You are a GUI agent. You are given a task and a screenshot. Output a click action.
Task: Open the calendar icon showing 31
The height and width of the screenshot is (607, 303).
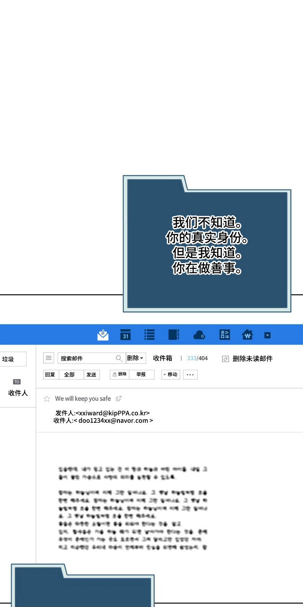pyautogui.click(x=125, y=335)
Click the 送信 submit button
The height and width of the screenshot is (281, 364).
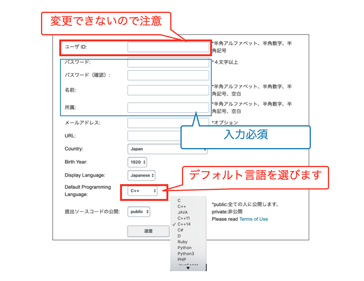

........

Both the line containing "Task: Open the calendar icon showing 31" and the last line of the records above belong in the exact copy, along with every line between them; pictures do not.

• Task result:
Task: Open the calendar icon showing 31
The height and width of the screenshot is (607, 303).
pyautogui.click(x=125, y=335)
Click the 送信 submit button
The height and width of the screenshot is (281, 364).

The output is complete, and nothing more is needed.